9. Wisuda

43 3 0
                                    

+Happy Reading+

Meira merias wajahnya di depan cermin, rambutnya yang disanggul semakin memperlihatkan bentuk wajahnya yang sempurna, beberapa anakkan rambut menghiasai dengan begitu lembutnya. Terakhir ia memoleskan lipstik berwarna coral dan menambahkan sedikit warna merah pada bibir bagian dalam—terlihat begitu cantik.

Ia mengenakan kebaya biru tua dan dipadukan dengan rok corak batik yang mengikuti lekuk kakinya, begitu anggun. Terlihat perutnya sedikit membuncit, tubuhnya berubah dengan drastis. Ia berharap tak ada orang yang memerhatikan perubahan perutnya itu—terlebih lagi keluarganya yang akan menghadiri upacara wisuda hari ini.

Pandangannya memburam, perasaannya tidak keruan saat mengingat wajah orangtuanya. Sangat menyakitkan. Jika orangtuanya mengetahui kabar ini, pasti mereka akan sedih dan kecewa. Anak yang selama ini mereka percaya ternyata telah berkhianat dengan merusak masa depannya.

"Maafin Meira, Ma, Pa," lirihnya, tak terasa air mata telah membasahi pipinya. Kemudian, ia menghapusnya perlahan agar riasan di wajahnya tidak pudar. Ia ingin terlihat sempurna pada acara sakral ini, meskipun hatinya hancur.

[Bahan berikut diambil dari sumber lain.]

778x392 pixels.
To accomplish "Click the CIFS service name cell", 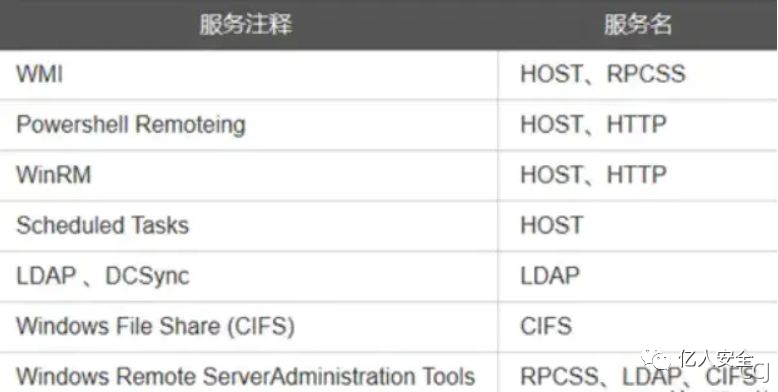I will coord(638,327).
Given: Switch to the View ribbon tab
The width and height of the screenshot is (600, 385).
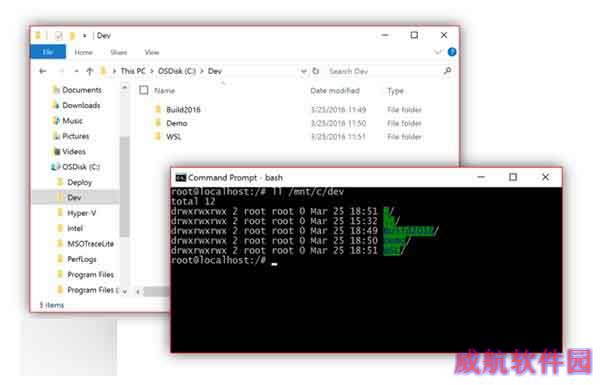Looking at the screenshot, I should [x=152, y=52].
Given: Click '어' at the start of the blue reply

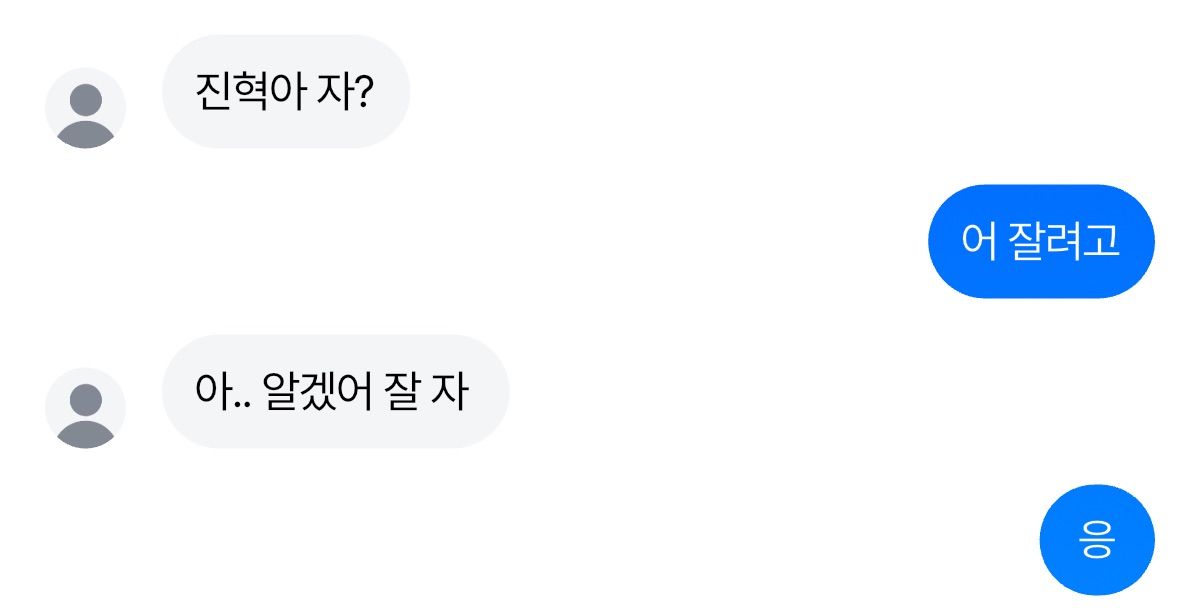Looking at the screenshot, I should coord(979,241).
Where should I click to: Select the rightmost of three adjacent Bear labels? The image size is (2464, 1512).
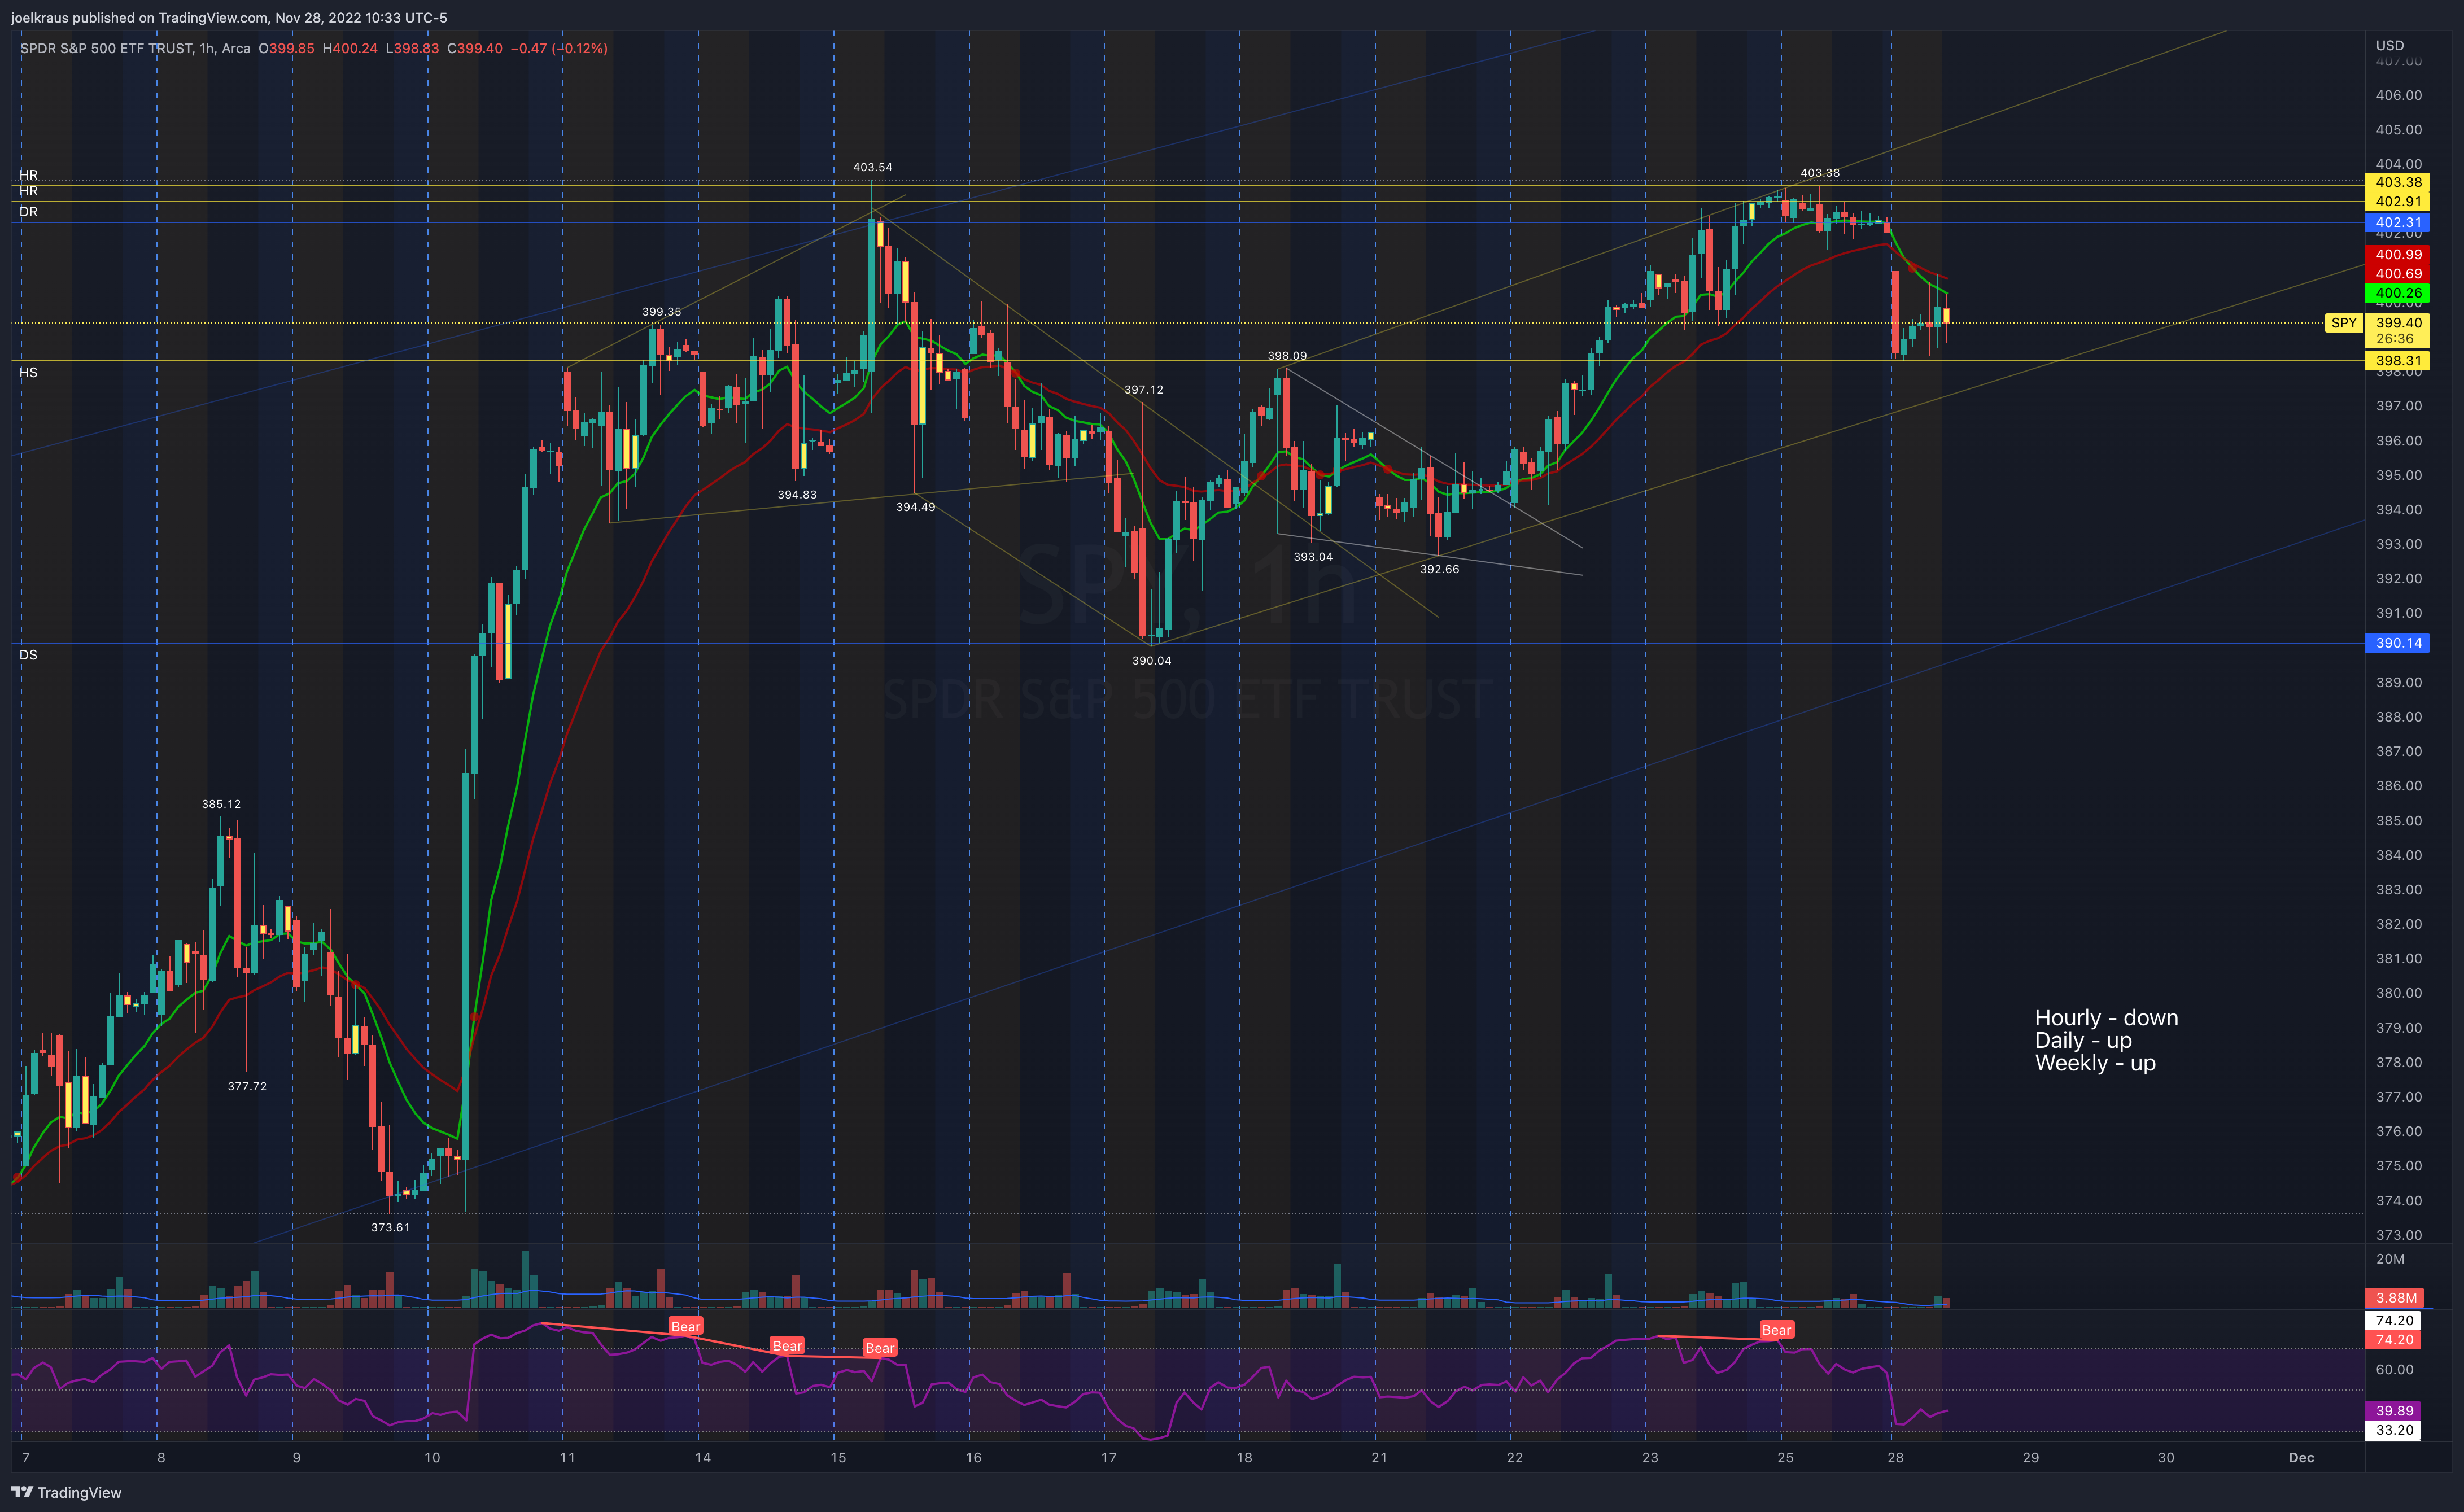coord(879,1348)
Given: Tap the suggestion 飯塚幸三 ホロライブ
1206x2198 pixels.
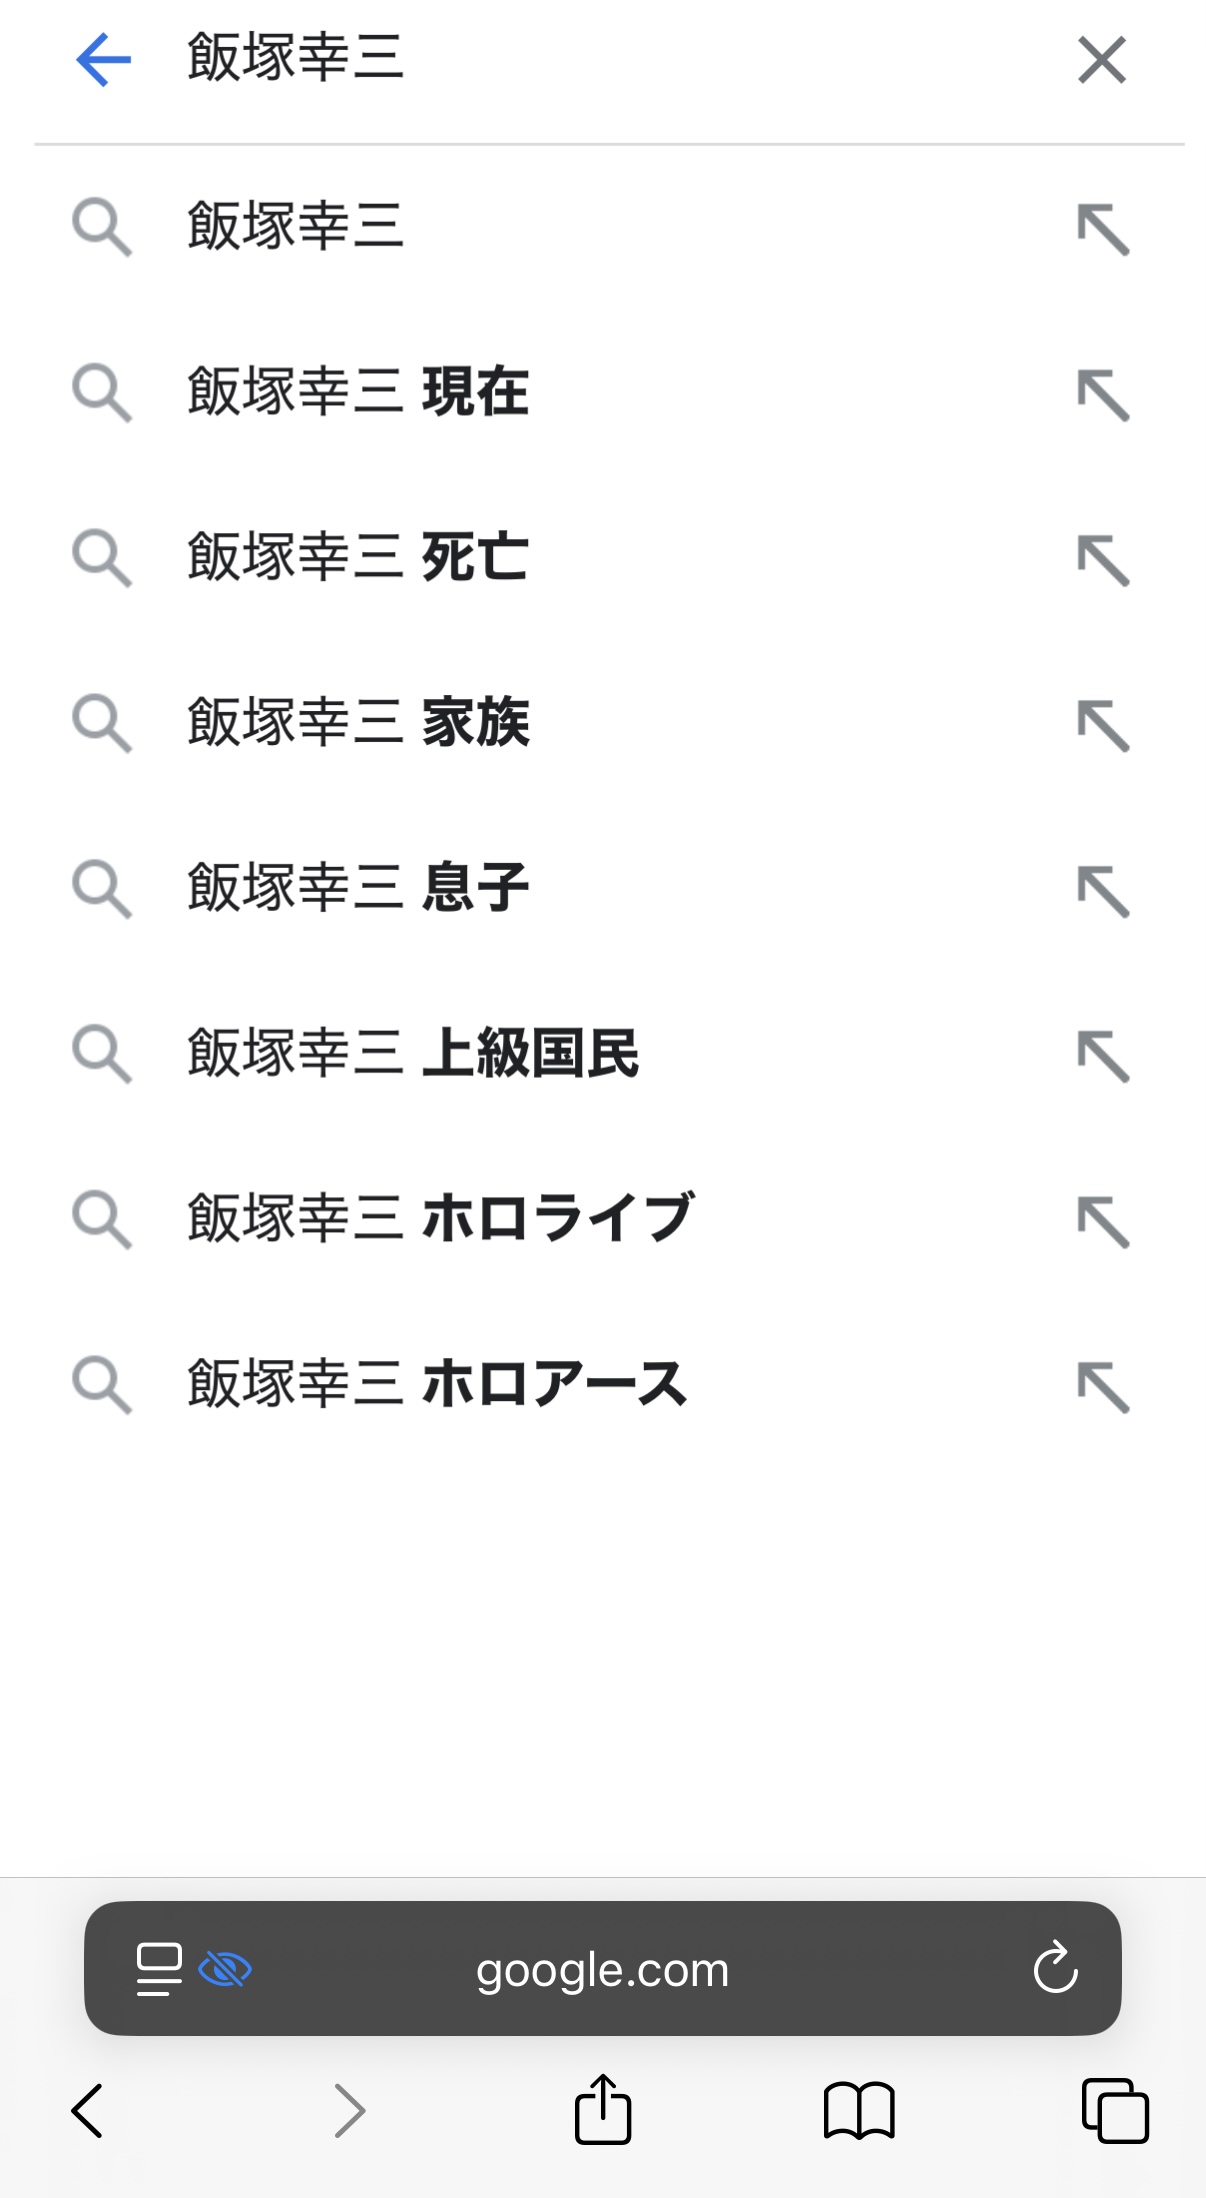Looking at the screenshot, I should click(440, 1219).
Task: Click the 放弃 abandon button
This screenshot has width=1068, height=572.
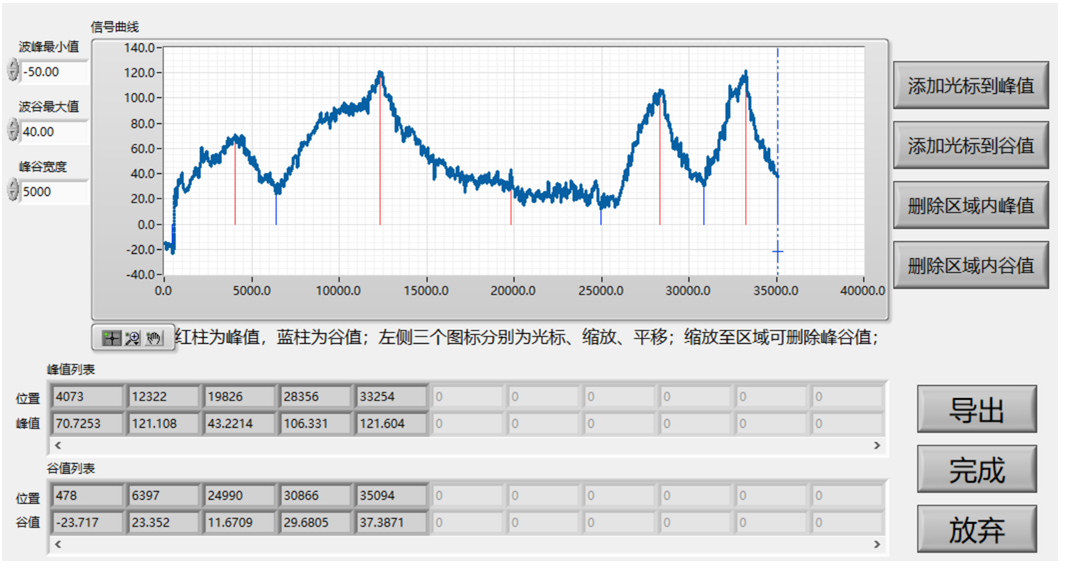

Suara ketukkan membuyarkan pikirannya, ia bergegas mengambil toga dan tasnya. Terlihat Javier dengan memakai jas rapinya berdiri di sana, senyuman tidak lupa mengembang sempurna, membuatnya menjadi sangat tampan.

Javier terpesona melihat Meira yang begitu cantik, namun ia tidak memperlihatkan reaksi tersebut. Ia belum lupa kejadian malam itu, jujur saja, ia masih marah dan kecewa pada Meira. Ia hanya tidak tega membiarkan Meira pergi ke acara seorang diri sedangkan orangtua dan adiknya menunggu Meira di sana.

"Vier ...,"

"Sepatu kamu mana?" Javier mengabaikan Meira yang menyerukan namanya.

Meira menatap Javier dengan tatapan bersalah, walau bagaimana pun Javier adalah orang yang ia sayangi dan cintai—sejak malam itu. Sentuhan bibir yang begitu lembut menyakinkan perasaannya yang sempat ia tolak mentah-mentah selama ini. Ternyata, perasaan itu bukanlah rasa sayang sebagai sahabat melainkan rasa sayang antara cewek dan cowok sebagaimana mestinya.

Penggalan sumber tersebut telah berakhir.